Pavel Durov ha anunciado que Telegram asumirá la gobernanza de la blockchain TON en lugar de la TON Foundation. A primera vista, esto puede parecer un alejamiento de la descentralización, pero en realidad, es difícil llamarlo así.
Primero, si la blockchain ya contaba con algo parecido a un panel de control o centro de mando, ¿de qué descentralización estamos hablando? Realmente no estuvo ahí desde el principio.

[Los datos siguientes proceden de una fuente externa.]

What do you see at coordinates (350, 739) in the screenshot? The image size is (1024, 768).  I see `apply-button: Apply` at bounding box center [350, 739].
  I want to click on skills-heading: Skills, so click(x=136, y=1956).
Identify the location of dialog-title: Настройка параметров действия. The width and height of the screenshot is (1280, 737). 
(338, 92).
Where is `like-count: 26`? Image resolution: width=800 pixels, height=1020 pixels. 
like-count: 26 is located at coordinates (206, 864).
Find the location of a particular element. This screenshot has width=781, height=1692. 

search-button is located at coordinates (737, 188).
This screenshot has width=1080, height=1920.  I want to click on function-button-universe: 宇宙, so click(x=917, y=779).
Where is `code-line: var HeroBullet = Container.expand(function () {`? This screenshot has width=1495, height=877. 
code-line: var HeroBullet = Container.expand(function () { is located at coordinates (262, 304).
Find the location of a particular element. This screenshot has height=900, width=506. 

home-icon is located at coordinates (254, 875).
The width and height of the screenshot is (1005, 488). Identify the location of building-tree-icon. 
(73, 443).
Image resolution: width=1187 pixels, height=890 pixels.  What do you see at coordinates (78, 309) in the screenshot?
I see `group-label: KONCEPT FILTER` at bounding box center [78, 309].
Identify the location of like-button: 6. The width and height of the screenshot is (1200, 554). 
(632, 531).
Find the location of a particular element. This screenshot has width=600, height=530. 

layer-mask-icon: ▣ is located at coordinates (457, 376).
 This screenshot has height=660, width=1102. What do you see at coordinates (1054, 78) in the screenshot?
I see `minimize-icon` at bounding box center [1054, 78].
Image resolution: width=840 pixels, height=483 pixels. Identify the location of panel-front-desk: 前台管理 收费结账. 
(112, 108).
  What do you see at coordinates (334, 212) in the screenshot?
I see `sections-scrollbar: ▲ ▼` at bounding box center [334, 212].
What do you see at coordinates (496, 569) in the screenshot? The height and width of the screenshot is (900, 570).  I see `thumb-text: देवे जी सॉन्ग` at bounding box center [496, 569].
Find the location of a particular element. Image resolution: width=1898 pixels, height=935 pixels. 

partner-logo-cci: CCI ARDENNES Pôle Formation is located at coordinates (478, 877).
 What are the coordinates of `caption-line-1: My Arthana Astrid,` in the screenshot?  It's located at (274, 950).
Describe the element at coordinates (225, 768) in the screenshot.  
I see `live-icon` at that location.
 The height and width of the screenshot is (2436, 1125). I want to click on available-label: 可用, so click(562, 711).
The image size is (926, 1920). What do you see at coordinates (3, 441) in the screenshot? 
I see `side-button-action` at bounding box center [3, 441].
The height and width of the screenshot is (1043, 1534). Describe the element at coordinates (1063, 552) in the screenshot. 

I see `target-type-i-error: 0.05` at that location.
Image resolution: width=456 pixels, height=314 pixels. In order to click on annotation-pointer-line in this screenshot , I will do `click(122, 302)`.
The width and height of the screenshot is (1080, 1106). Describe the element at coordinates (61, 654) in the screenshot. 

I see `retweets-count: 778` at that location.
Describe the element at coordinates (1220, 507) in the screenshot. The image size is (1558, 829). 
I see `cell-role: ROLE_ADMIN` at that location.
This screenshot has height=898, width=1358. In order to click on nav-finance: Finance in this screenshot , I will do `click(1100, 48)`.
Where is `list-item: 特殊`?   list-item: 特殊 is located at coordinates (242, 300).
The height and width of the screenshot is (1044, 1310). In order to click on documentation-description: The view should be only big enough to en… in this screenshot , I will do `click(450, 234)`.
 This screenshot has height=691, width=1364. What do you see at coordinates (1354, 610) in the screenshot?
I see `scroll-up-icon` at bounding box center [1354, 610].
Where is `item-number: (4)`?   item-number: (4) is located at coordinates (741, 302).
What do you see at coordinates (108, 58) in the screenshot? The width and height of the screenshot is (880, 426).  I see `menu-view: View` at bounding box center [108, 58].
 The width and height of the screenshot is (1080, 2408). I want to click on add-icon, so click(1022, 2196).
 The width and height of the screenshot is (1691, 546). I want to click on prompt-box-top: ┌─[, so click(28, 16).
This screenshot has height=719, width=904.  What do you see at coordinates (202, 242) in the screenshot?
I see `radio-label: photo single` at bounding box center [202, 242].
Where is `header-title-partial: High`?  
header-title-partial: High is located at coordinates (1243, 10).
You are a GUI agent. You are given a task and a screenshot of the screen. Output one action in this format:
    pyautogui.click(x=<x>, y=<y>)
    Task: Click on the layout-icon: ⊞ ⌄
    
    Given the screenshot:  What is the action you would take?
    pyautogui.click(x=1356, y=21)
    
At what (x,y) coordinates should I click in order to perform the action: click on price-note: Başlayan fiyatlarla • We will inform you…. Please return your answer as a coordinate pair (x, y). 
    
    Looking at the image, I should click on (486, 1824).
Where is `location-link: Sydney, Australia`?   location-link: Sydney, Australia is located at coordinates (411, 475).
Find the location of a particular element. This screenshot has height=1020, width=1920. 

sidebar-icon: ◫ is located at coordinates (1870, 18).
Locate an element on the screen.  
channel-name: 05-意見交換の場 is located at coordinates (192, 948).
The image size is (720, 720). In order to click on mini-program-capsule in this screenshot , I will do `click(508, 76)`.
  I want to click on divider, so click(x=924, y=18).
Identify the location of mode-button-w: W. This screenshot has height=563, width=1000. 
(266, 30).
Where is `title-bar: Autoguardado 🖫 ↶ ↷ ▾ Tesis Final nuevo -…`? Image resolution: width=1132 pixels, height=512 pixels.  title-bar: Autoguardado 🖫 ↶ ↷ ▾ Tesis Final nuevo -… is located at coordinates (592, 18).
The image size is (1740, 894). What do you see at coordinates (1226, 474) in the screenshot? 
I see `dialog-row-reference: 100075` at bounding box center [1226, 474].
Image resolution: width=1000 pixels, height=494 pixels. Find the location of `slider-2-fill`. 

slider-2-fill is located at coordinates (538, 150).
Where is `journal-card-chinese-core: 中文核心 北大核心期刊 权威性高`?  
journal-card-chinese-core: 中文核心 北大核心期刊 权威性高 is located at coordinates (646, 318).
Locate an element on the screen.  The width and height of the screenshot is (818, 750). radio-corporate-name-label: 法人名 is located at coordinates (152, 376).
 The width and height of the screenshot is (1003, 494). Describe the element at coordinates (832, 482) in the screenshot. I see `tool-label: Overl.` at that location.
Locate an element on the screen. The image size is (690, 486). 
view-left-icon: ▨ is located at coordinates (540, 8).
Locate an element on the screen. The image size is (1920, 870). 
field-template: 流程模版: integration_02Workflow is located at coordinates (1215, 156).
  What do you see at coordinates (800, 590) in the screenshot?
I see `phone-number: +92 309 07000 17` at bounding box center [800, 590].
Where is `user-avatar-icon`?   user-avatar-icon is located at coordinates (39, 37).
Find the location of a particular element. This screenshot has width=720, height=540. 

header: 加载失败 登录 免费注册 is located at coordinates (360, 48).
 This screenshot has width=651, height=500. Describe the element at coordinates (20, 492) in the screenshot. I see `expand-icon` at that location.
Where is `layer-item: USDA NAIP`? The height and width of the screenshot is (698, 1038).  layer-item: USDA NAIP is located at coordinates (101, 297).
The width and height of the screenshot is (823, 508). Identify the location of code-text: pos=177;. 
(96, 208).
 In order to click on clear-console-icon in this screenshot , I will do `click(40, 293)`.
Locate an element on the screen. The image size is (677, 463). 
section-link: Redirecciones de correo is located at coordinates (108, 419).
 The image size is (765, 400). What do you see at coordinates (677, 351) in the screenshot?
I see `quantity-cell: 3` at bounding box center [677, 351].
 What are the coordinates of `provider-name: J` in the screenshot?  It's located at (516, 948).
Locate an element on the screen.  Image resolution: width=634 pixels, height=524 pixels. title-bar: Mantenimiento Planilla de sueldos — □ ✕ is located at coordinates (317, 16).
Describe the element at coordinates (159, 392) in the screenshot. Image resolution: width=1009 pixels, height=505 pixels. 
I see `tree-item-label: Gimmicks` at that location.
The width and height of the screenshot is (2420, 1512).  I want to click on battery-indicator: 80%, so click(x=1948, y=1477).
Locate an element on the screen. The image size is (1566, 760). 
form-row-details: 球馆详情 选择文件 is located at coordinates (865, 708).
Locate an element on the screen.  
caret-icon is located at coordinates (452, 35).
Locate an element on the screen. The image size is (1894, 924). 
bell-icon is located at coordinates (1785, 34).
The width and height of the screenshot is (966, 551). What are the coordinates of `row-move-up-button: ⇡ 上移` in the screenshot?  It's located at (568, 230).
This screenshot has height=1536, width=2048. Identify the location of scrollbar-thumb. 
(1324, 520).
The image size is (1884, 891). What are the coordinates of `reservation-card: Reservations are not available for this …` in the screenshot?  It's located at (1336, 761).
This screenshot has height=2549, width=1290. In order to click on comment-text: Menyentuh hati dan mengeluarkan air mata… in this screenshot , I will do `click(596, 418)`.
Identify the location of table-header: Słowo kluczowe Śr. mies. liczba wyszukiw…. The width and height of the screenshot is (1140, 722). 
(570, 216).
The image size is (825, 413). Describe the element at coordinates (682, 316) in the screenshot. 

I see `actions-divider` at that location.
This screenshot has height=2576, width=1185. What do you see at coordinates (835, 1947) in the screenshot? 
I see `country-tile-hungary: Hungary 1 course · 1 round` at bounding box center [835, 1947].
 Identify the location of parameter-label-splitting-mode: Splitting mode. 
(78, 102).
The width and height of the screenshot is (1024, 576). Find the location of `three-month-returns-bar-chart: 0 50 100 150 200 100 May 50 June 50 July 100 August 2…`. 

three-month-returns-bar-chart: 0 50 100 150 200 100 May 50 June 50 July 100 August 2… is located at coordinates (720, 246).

En segundo lugar, después de que Telegram cerrara oficialmente el proyecto original Telegram Open Network, su tecnología perduró en dos redes separadas: FreeTON y The Open Network (Toncoin). Telegram eligió integrar Toncoin en su ecosistema, señalando claramente dónde residía su lealtad. Lo que ocurre ahora es simplemente la eliminación de la última ilusión de que la blockchain era gestionada por desarrolladores independientes.
Así que, más que un cambio de dirección, esto parece más bien que Telegram reconoce públicamente la responsabilidad sobre una blockchain que de hecho ha controlado todo el tiempo.
Curiosamente, esto va en contra de la tendencia más amplia entre blockchains comerciales y corporativas, donde los equipos intentan involucrar más a la comunidad en la gobernanza. Piensa en BNB Chain o Hyperliquid, cuyos desarrolladores han ido aflojando gradualmente su control, al menos en el papel. Aquí ocurre lo opuesto: el mensaje implícito es que la gobernanza comunitaria es agradable, pero el control directo es más fiable.
Y ese enfoque puede, de hecho, hacer que TON resulte más atractivo para las empresas tradicionales, que suelen valorar estructuras de gobernanza claras y previsibles. Si es así, TON podría estar bien posicionado para atraer usuarios más serios e institucionales.